There are a number of entry points that can help countries achieve these goals. Key opportunities arise from adaptation interventions that contribute to food and water security, climate-informed health planning that can feed into national adaptation plans, early warning systems for climate-sensitive infectious diseases capacity building of health facilities to develop protocols and prepare for changing health needs resulting from the climate crisis, public health education campaigns and community-level investments in facilities water and sanitation and other infrastructure that prevents the spread of disease.
When you think about it as a whole, the climate and health crisis is surprisingly complex. In places like Egypt, people need air conditioning units just to survive over 120 degree days. But more alternating current means more greenhouse gases. We must therefore also rethink economic development, incentives for renewable energies, the reduction of hydro-chloro-fluorocarbons and other pollutants that literally poison our planet.
We must also rethink climate resilience in our cities, on the farm and in the marketplace, redefining our approach to trade and economic development as we adapt to the new challenges of the 21st century.
Management of climate-health actions
The good news is that we are making progress.
With funding from the Global Environment Facility’s Special Climate Change Fund, the United Nations Development Program (UNDP) and WHO have helped local governments lead climate change adaptation efforts to protect human health in Barbados, Bhutan, China, Fiji, Jordan, Kenya and Uzbekistan.
In Barbados, community public health campaigns have promoted the safe use of wastewater. In Bhutan, the government has improved its ability to predict climate-sensitive infectious diseases. And in China, three pilot cities have set up a heat-health alert system.
With GEF funding, UNDP is partnering with WHO to build resilient health systems in Asia’s least developed countries, including Bangladesh, Cambodia, Lao PDR, Myanmar, Nepal, Timor-Leste and Small Island Developing States such as Kiribati, Solomon. Islands, Tuvalu and Vanuatu. Among the various outcomes, the programs will advance climate-informed health planning and early warning systems, build the capacity of health facilities, implement public health campaigns, and support localized community actions directed at the crisis. climate and health.

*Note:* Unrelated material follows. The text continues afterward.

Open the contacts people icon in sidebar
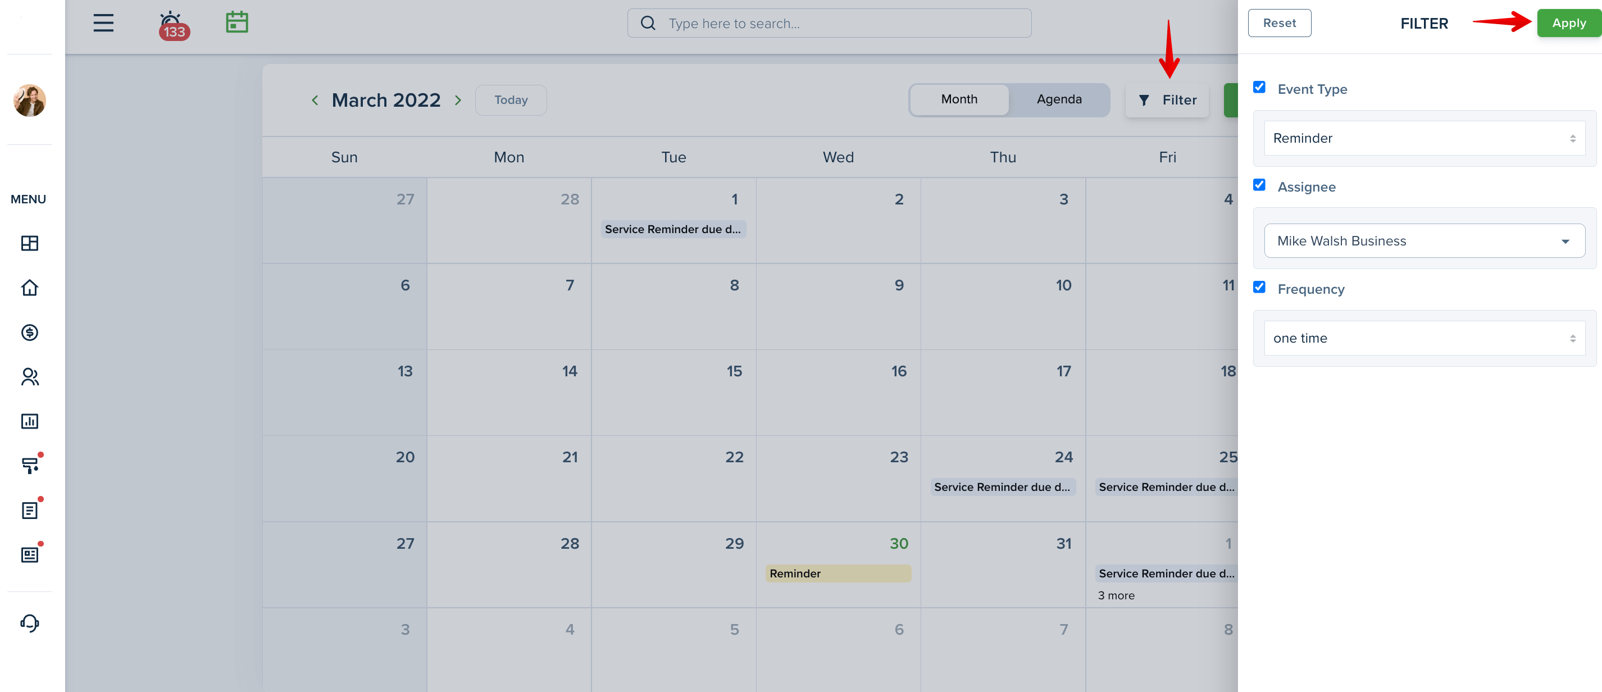Viewport: 1602px width, 692px height. coord(29,377)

There’s a bigger picture here. Ultimately, projects designed to achieve food and water security, advance ecosystem-based adaptation or improve livelihoods will help us solve these interconnected problems. In partnership with governments, donors, the private sector, civil society and other key stakeholders, UNDP’s current climate change adaptation portfolio is designed to benefit 126 million people through 1, $6 billion in investments from vertical funds and bilateral donors, as well as an additional $3.8 billion in funding mobilized from partners.
This good start, but far from the 20 to 40 billion US dollars of annual expenditure for adaptation to climate change called for at the Glasgow climate talks.
Taking a system-wide approach, embracing new technologies and ways of working, engaging with the private sector and activating locally-led climate action is essential if we are to address to this crisis.
Millions of lives are at stake. It’s time to step up and make climate action – and climate-health action – a global priority. It is our investment in planet Earth, our investment in future generations, our investment in a better world.